--- Data extract Enclosed Below ---

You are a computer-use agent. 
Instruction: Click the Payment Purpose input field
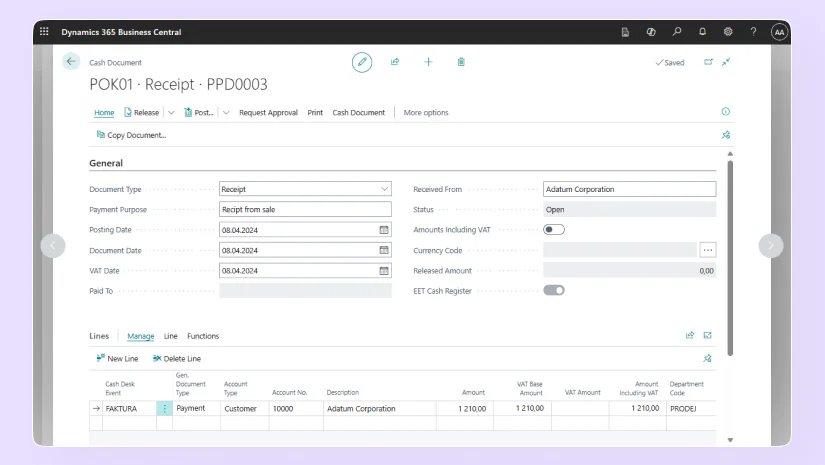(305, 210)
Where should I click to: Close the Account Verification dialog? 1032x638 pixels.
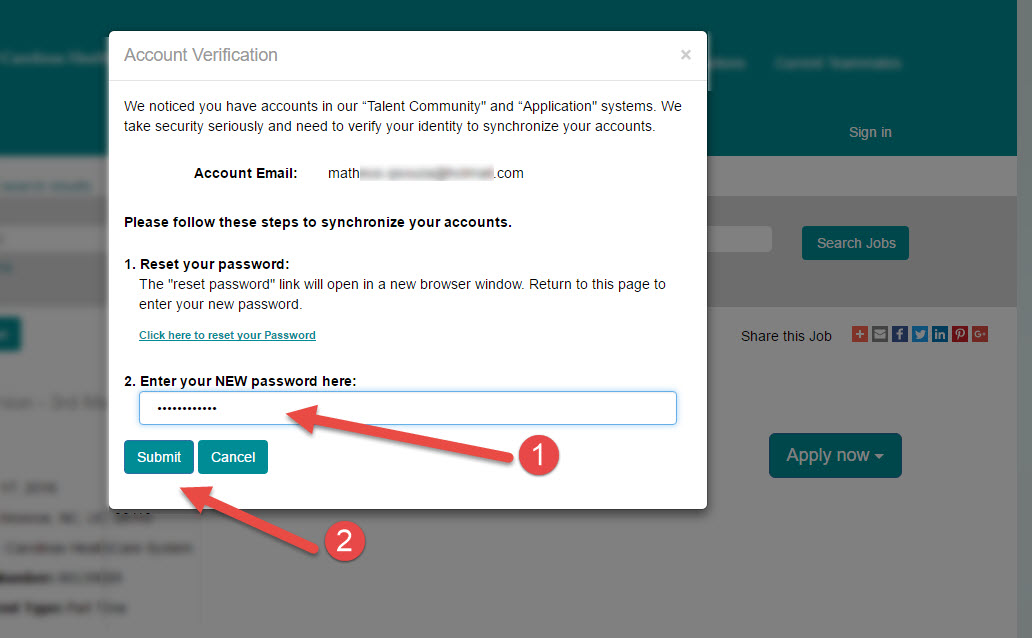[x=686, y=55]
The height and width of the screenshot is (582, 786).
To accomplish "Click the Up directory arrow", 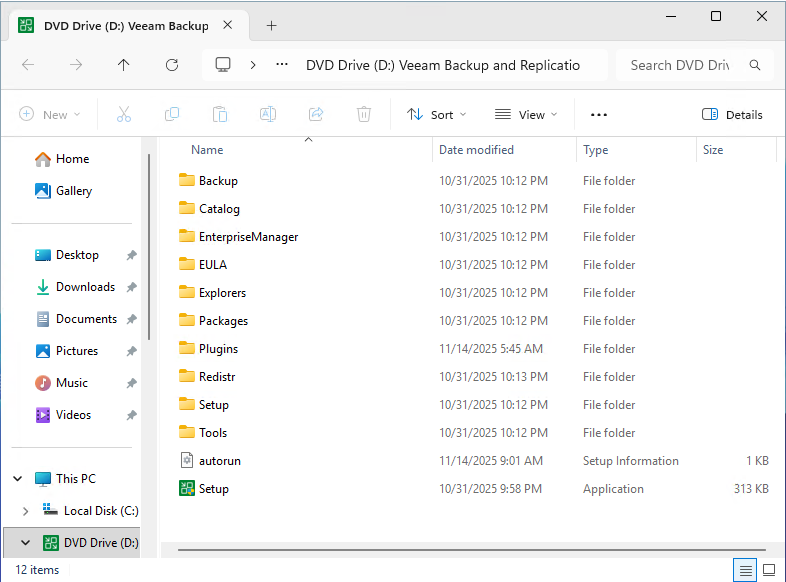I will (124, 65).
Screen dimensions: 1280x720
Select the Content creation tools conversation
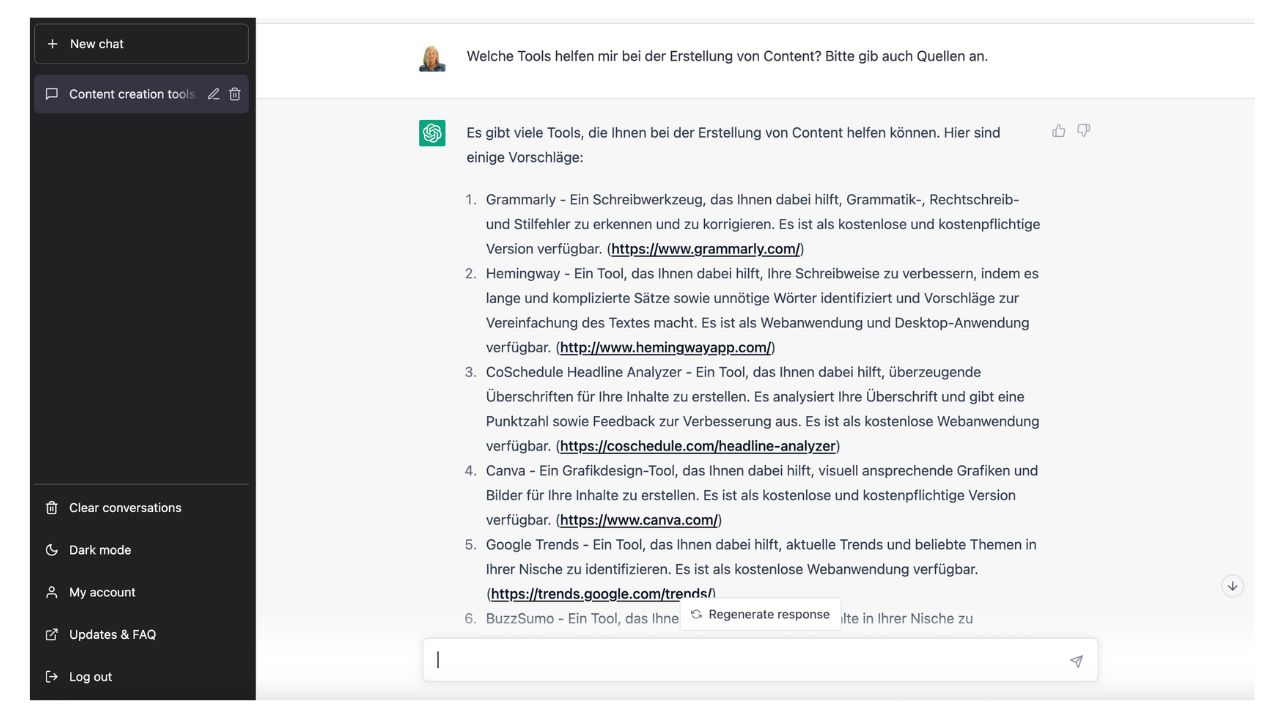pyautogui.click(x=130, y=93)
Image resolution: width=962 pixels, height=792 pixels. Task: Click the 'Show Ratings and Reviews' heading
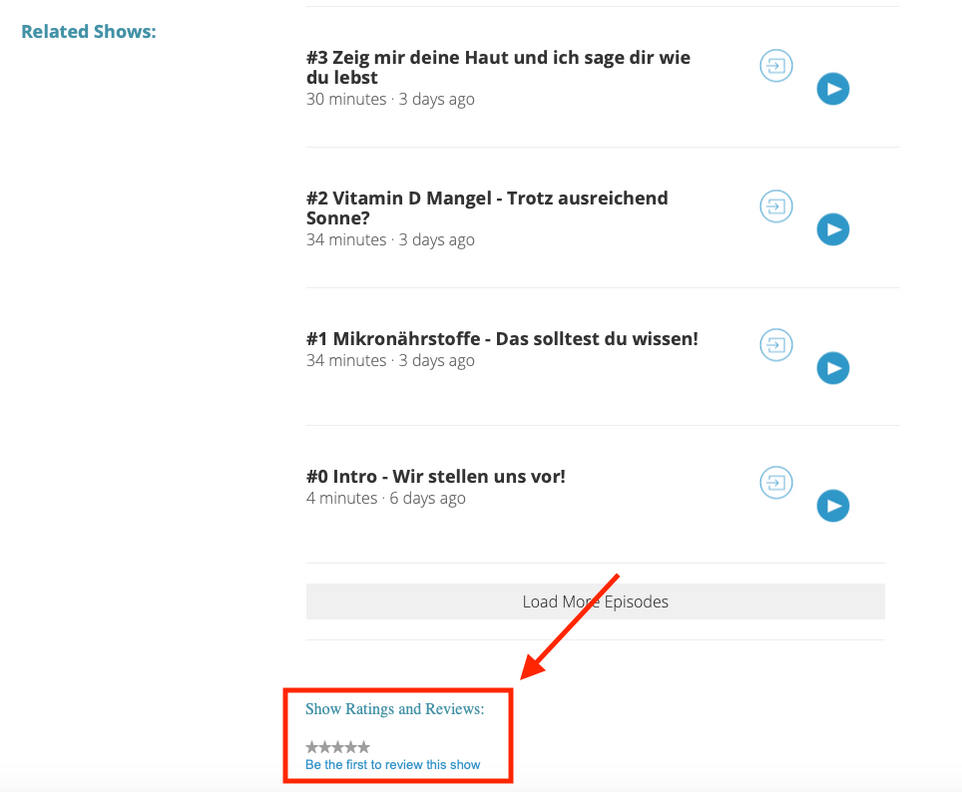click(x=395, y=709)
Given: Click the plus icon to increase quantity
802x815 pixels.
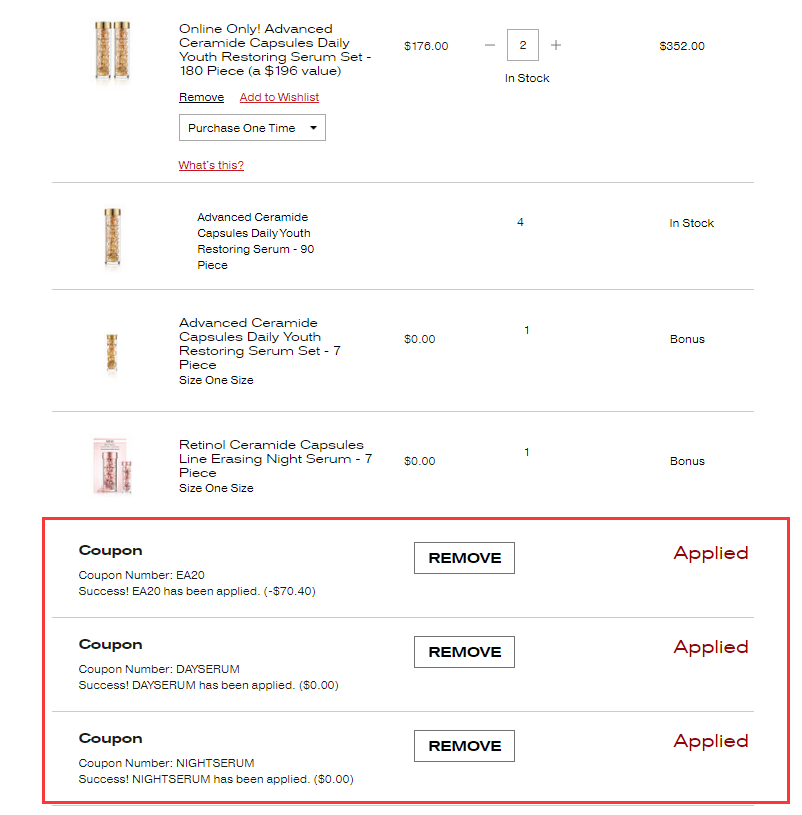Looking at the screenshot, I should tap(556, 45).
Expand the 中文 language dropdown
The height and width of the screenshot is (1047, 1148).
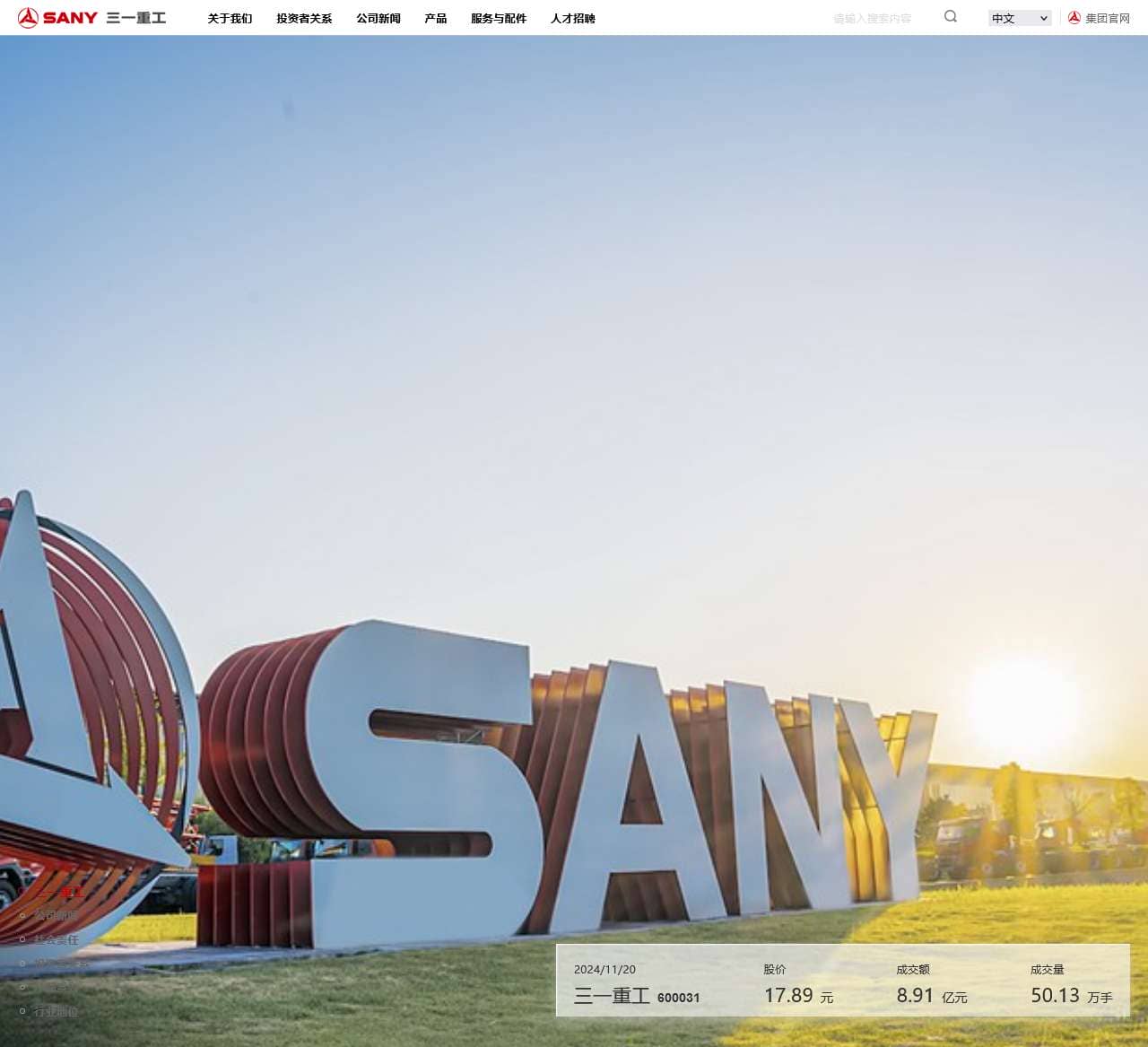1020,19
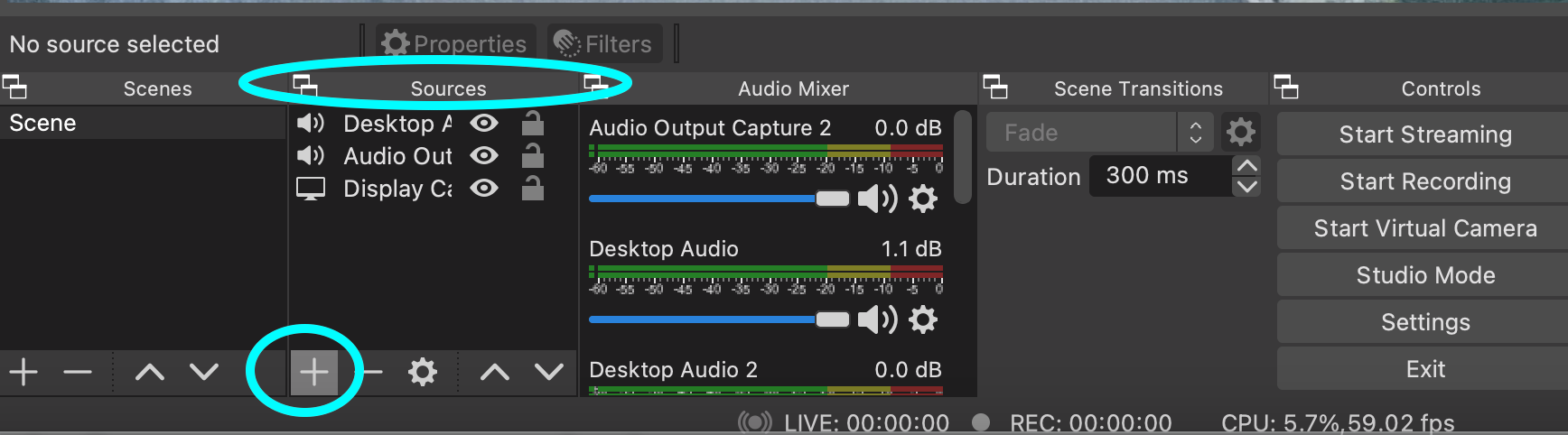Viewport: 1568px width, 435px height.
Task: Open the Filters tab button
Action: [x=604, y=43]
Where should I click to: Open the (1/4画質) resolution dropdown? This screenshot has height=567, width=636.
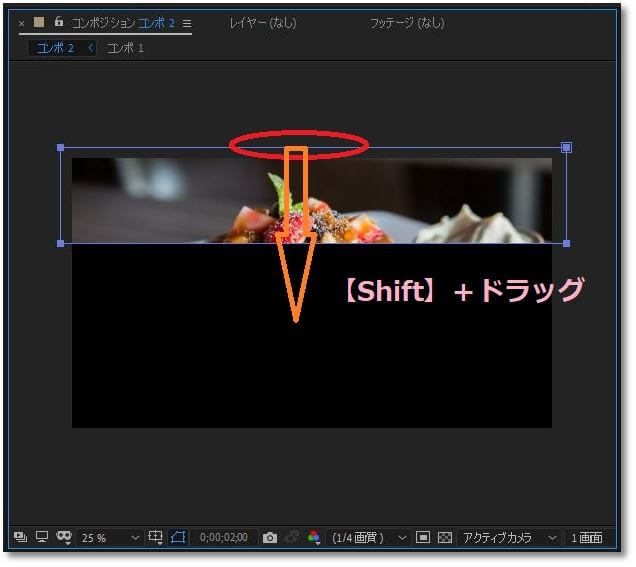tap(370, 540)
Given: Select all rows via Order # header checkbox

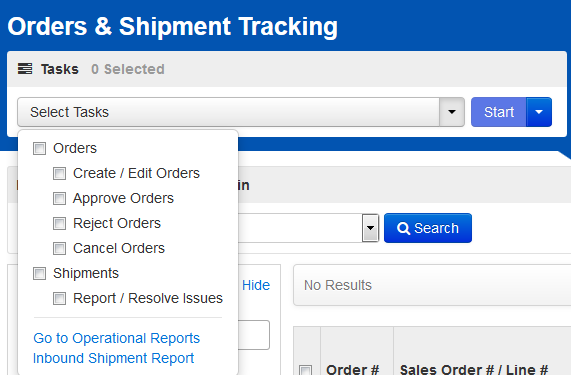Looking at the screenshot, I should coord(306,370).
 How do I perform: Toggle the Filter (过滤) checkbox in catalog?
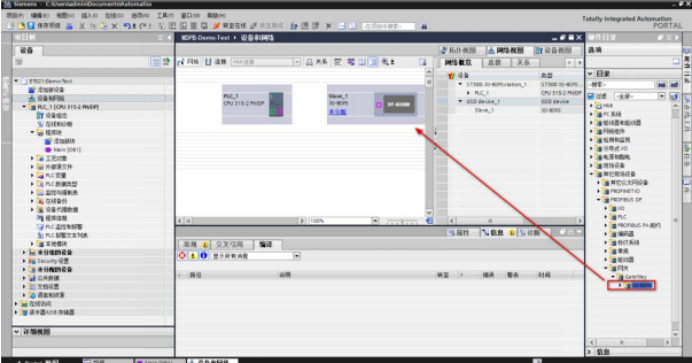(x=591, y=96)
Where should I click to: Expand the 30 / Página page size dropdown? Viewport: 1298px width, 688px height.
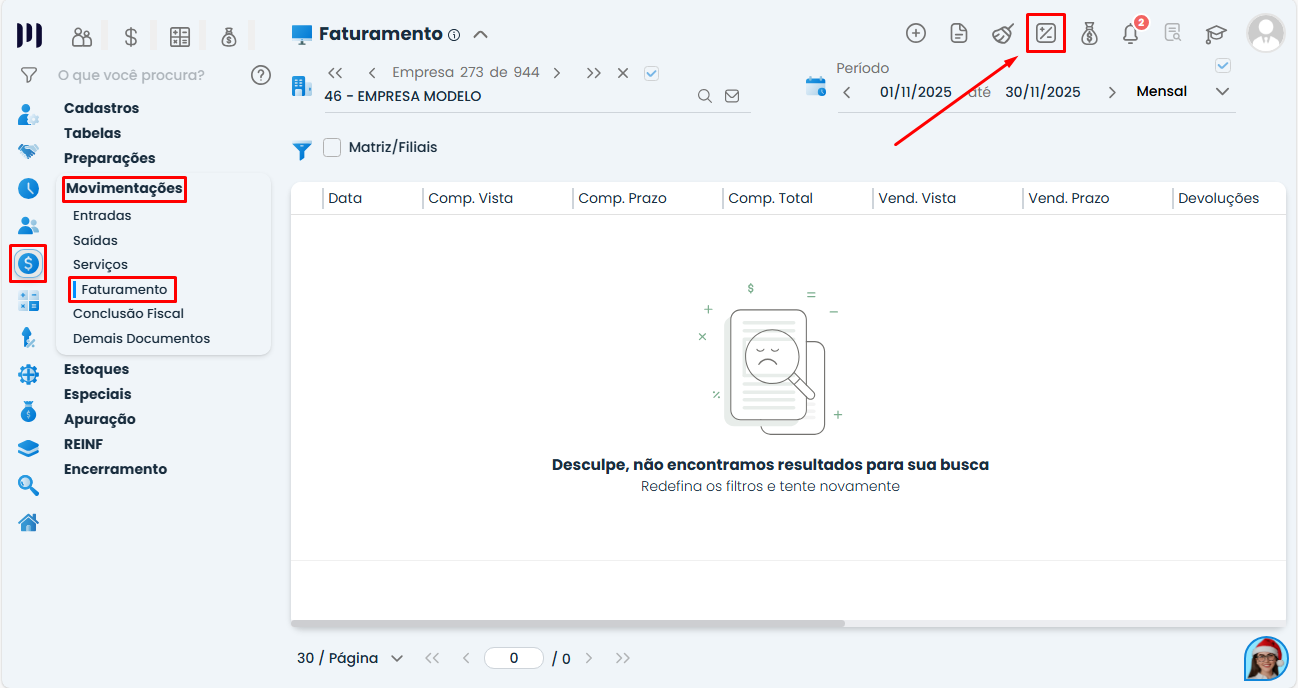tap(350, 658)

--- End of Enclosed Data extract ---

Assignment. What the answer needs is every line from the one containing "Given: Select all" through the final line of the data above, copied exactly, without pictures.

Exercise result.
Given: Select all rows via Order # header checkbox

Looking at the screenshot, I should coord(306,370).
 How do I perform: Toggle the Filter (过滤) checkbox in catalog?
(x=591, y=96)
Where should I click to: Expand the 30 / Página page size dropdown? Viewport: 1298px width, 688px height.
tap(350, 658)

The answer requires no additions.